Request a -> Output the records unchanged, starting at the first line of the records and stopping after the line that contains "I want to click on dropdown-button, so". Leave the pictures out of your answer.

Passage ->
□ □ □

Since there are no dropped packets in the call signaling queue, you would need to look elsewhere for the problem (for example, look for dropped packets on the router on the other side of the circuit, or make sure that the router is recognizing traffic from the phone as belonging to class VOIP or class CALLSIGNALING, as appropriate). However, suppose you saw output like this:
        Class-map: CALLSIGNALING (match-any)
          2901880 packets, 192238996 bytes
          30 second offered rate 4000 bps, drop rate 0 bps
          Match: ip dscp cs3 (24) af31 (26)
            2901880 packets, 192238996 bytes
            30 second rate 4000 bps
          queue limit 64 packets
          (queue depth/total drops/no-buffer drops) 0/12155/0
          (pkts output/bytes output) 2889729/190911691
          bandwidth 320 kbps

In this case, you have dropped 12,155 packets(!) since the last time the counters were cleared (which was about four days ago, although you can't tell that from the output above). This means that you have not allocated adequate bandwidth to class CALLSIGNALING, and either 1) you need to allocate more bandwidth to handle the call volume, or 2) you have traffic on this circuit that is not being marked appropriately. On this router, I strongly suspect that there is traffic on the circuit that is being marked incorrectly, as we have already allocated 320Kbps to class CALLSIGNALING, which is a LOT of bandwidth for call signaling traffic.

1:Yes, it is silly to run OSPF on this router, since there are no other routers with which it can share routes. The only reason I configured OSPF in this lab is to show that the router does, indeed, automatically mark OSPF traffic with the CS6 DSCP marking.

□ □ □

Collected data entries:
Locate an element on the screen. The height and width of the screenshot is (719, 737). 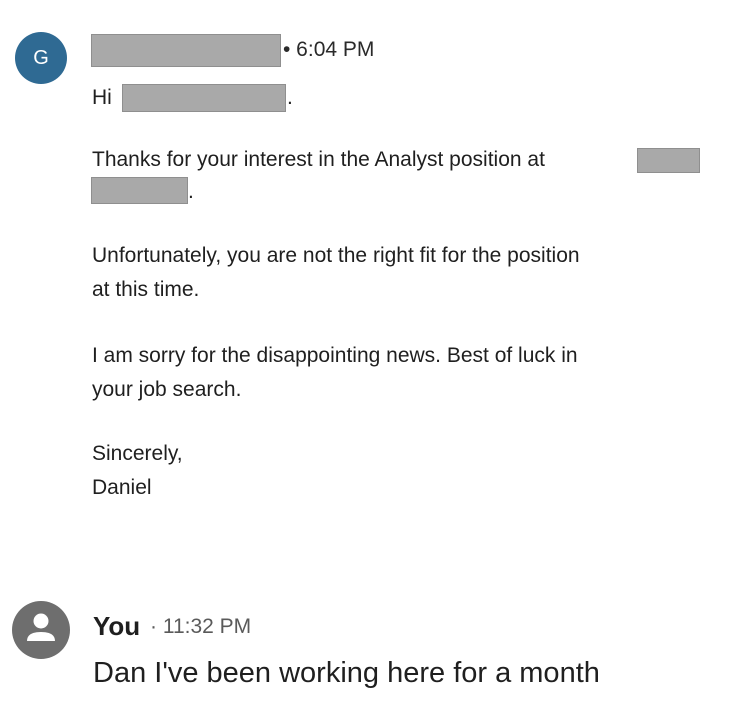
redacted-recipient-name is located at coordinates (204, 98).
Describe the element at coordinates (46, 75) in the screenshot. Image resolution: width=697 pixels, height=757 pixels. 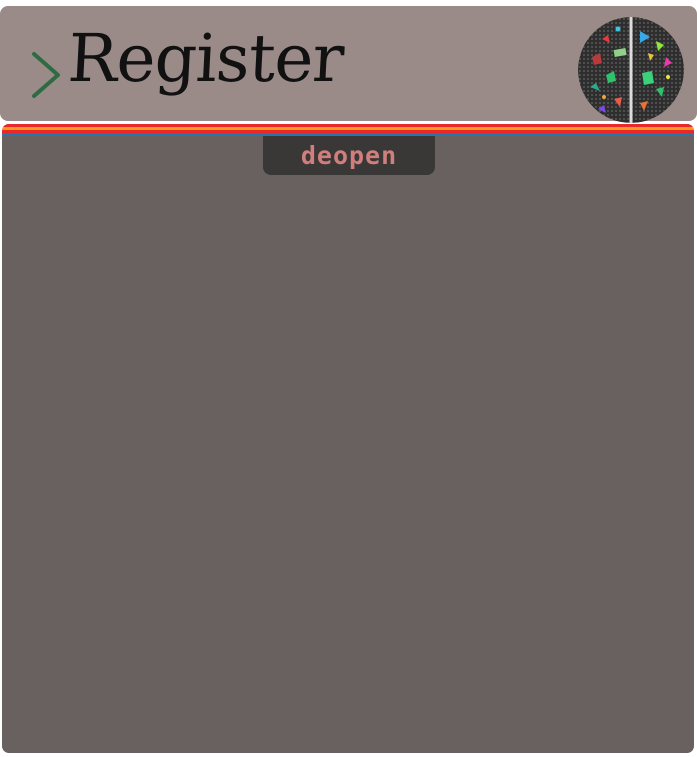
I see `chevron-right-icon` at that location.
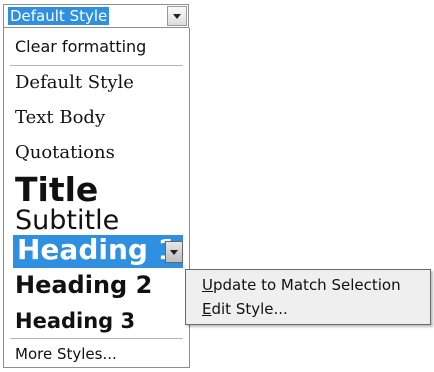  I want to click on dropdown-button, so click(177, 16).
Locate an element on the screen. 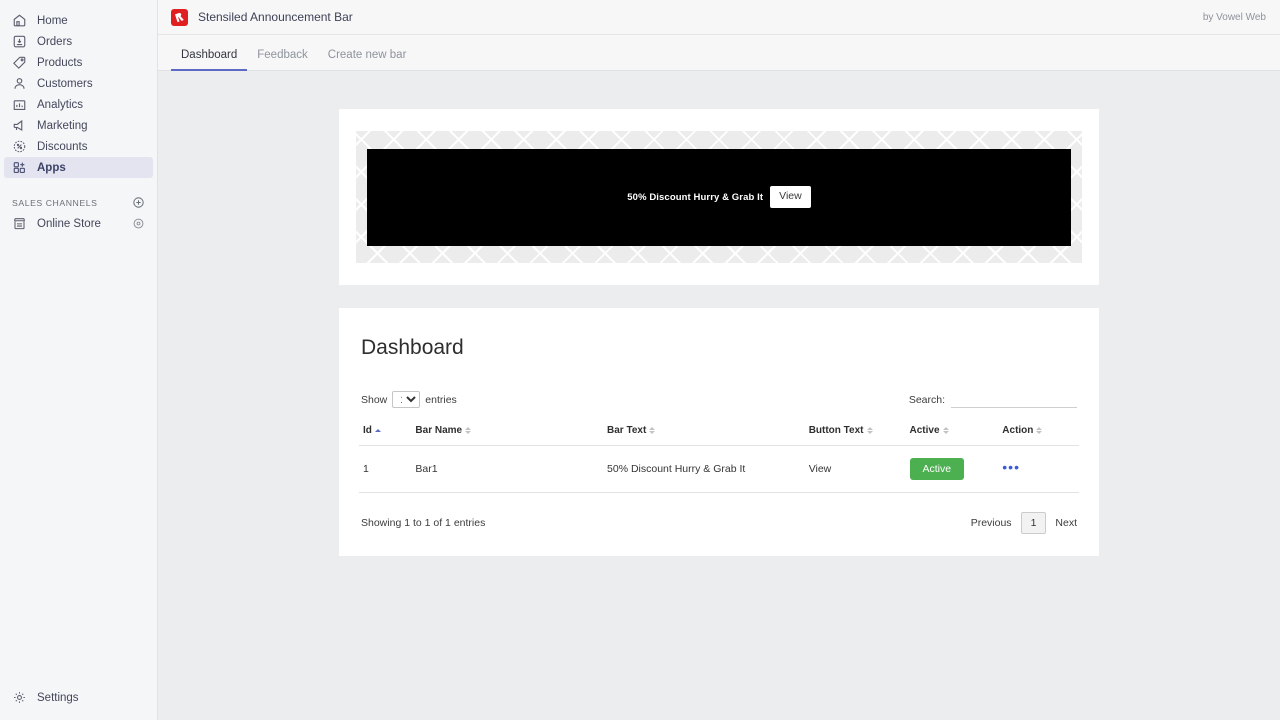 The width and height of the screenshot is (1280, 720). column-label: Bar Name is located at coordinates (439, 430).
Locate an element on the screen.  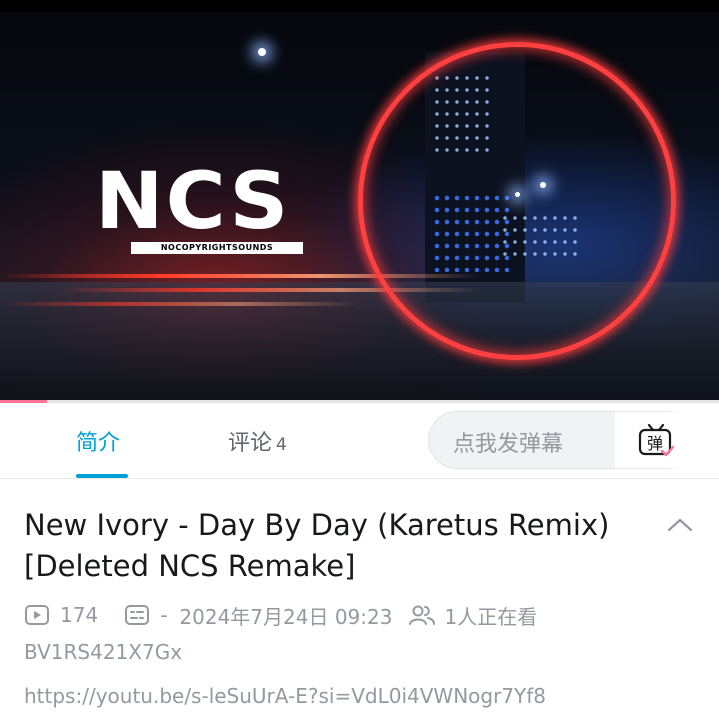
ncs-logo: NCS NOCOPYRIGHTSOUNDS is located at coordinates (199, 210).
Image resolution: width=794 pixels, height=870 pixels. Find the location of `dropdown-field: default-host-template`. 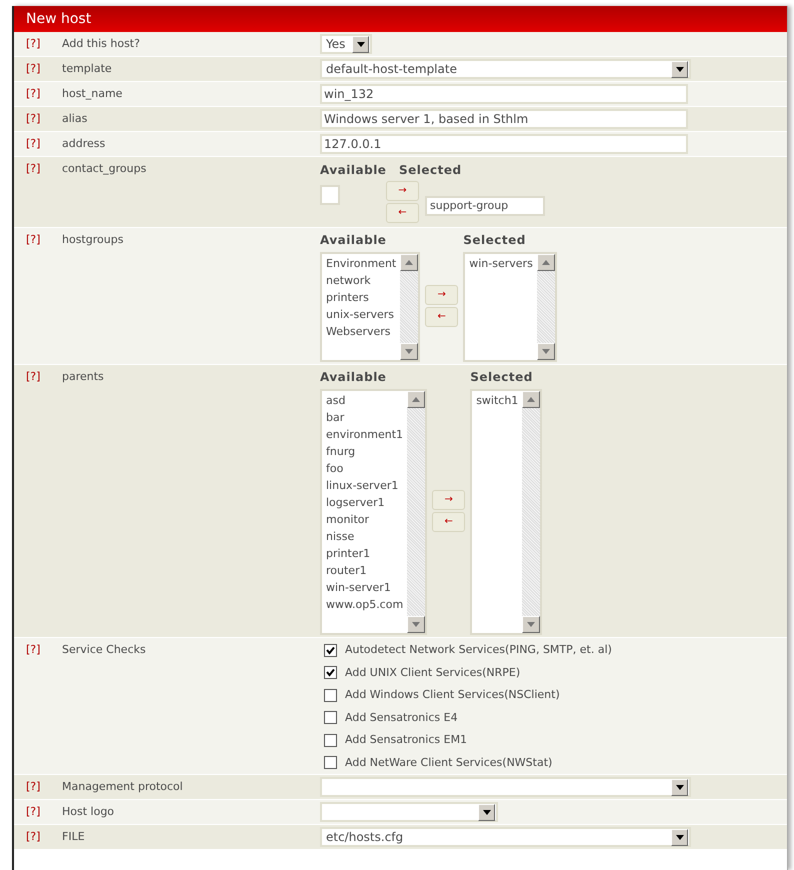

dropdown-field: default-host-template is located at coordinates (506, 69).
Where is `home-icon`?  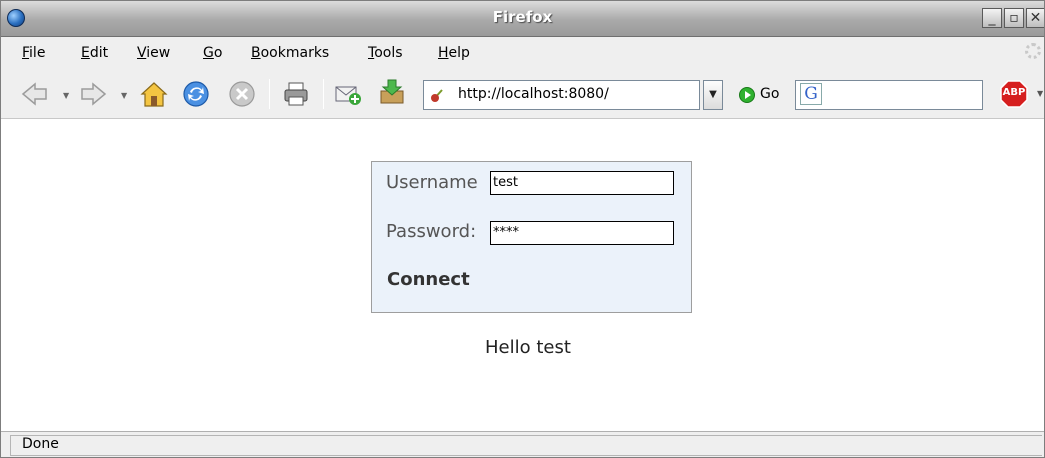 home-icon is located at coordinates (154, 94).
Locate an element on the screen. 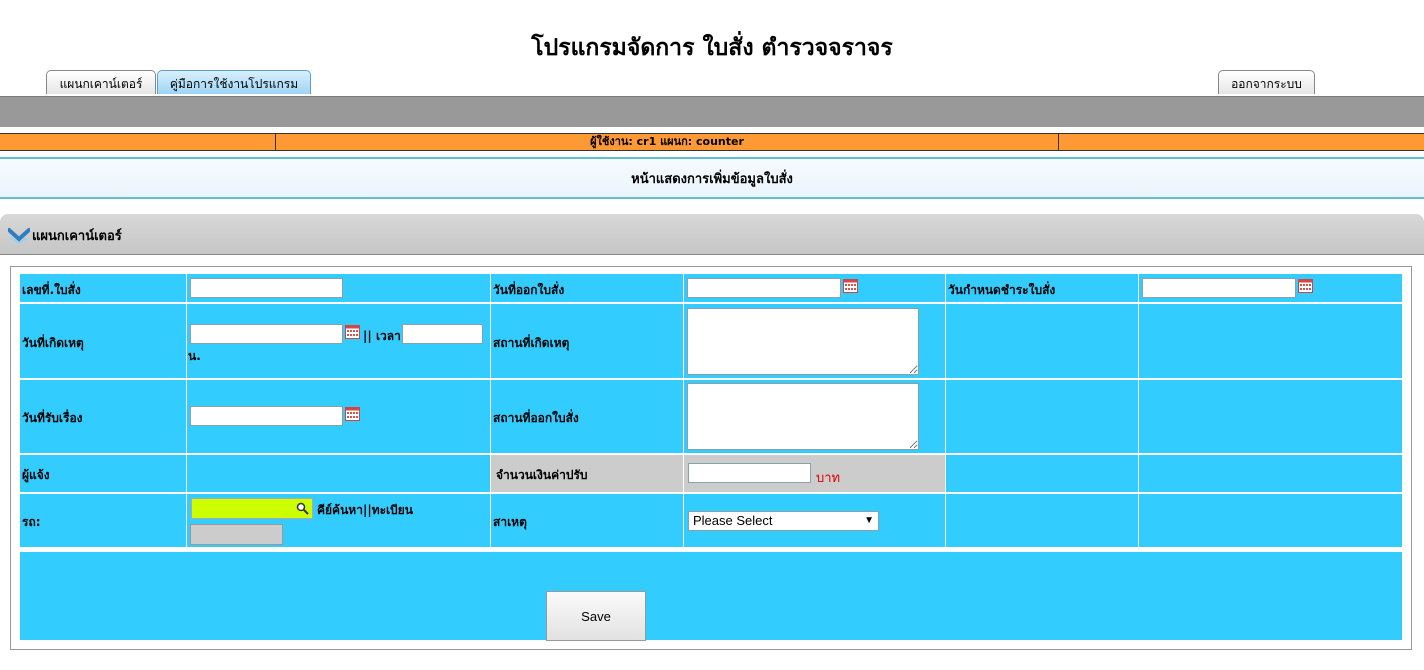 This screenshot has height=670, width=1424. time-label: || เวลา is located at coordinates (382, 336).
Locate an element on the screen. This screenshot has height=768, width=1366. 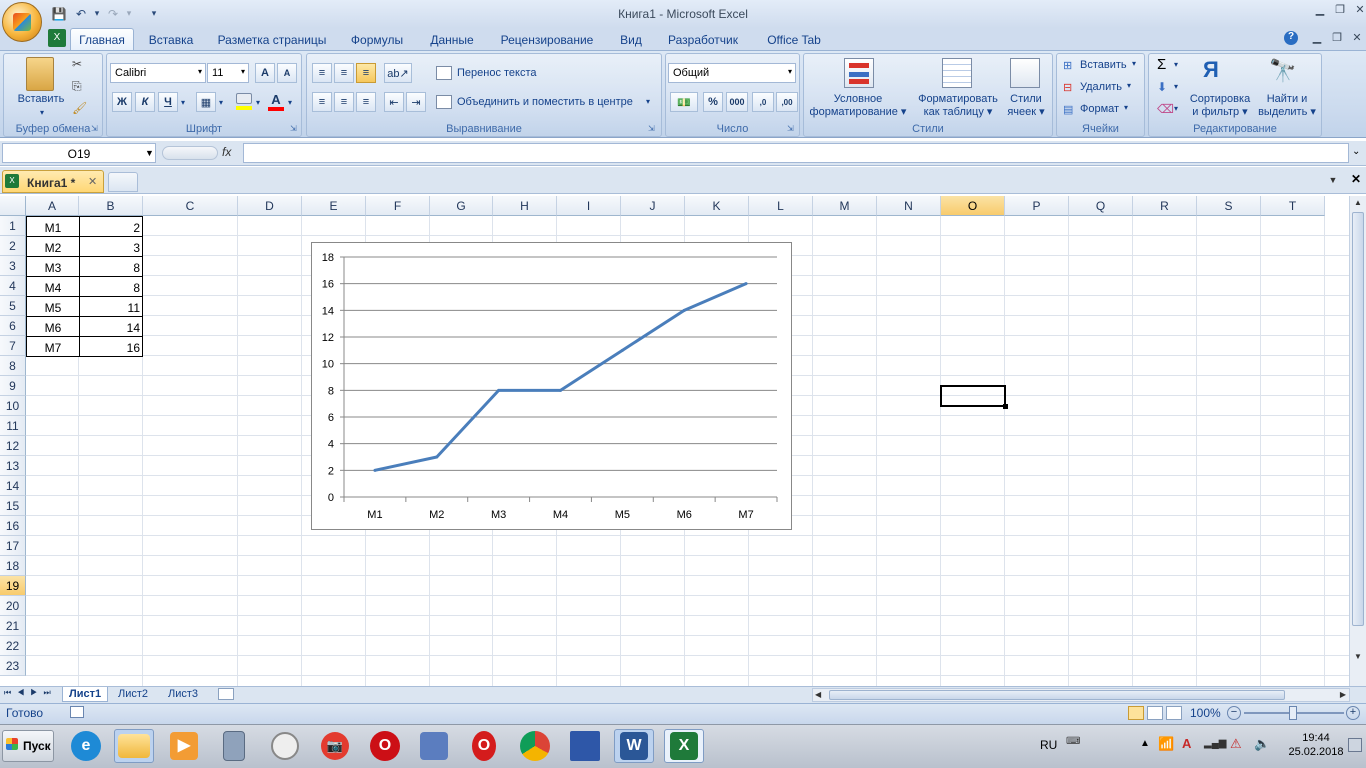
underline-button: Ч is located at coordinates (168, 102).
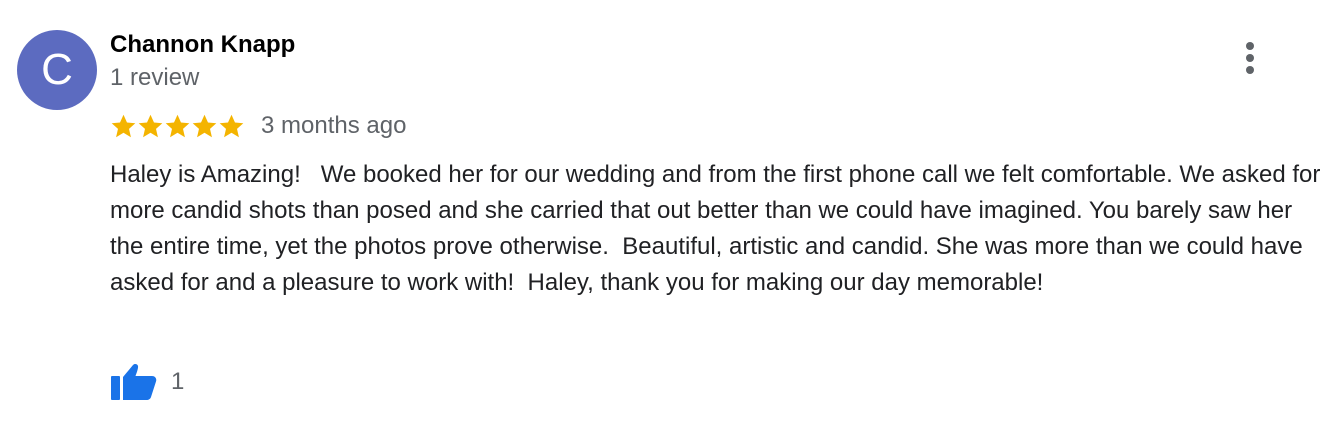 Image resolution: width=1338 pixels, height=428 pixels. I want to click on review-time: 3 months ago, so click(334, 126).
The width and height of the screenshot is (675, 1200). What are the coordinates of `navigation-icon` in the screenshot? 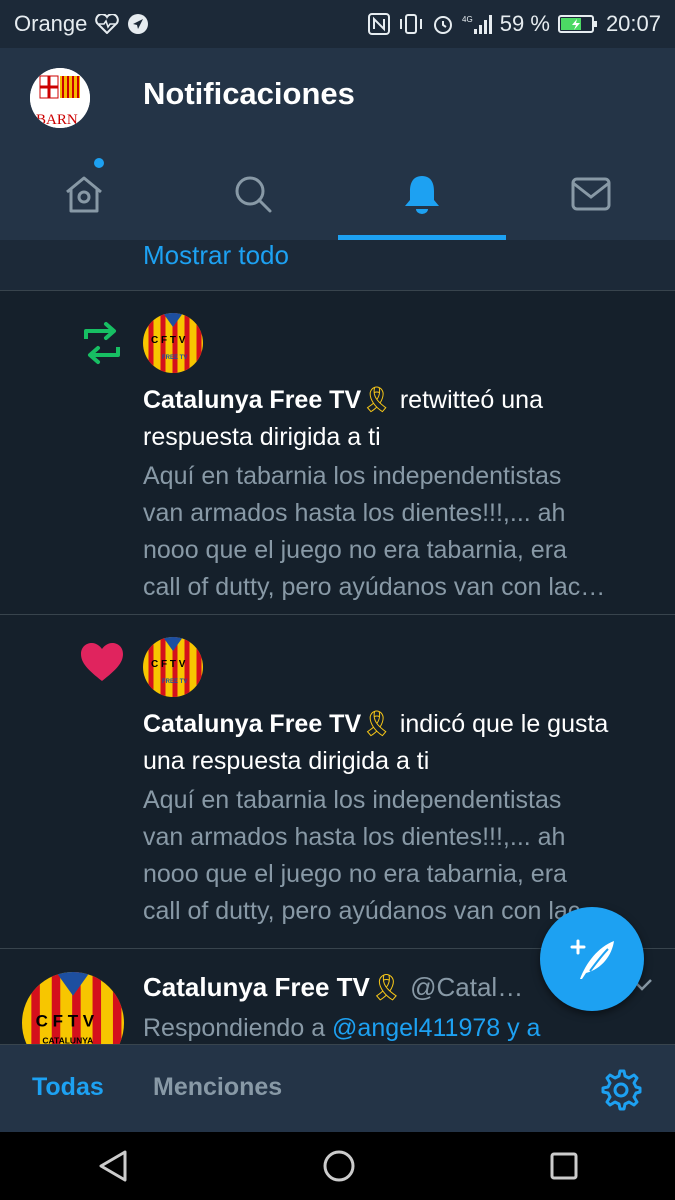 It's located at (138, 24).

□ □ □

Request b ->
Answer these questions from the passage on call signaling drops:
(i) How much bandwidth has been allocated to class CALLSIGNALING?
(ii) How many packets have been dropped since the counters were last cleared?
(iii) Which DSCP marking does the router automatically apply to OSPF traffic?

Task solution a ->
Locate an element on the screen. The height and width of the screenshot is (719, 737). 
redacted-recipient-name is located at coordinates (204, 98).
Describe the element at coordinates (46, 75) in the screenshot. Image resolution: width=697 pixels, height=757 pixels. 
I see `chevron-right-icon` at that location.
  I want to click on dropdown-button, so click(177, 16).

Task solution b ->
(i) 320 kbps.
(ii) 12,155 packets.
(iii) CS6.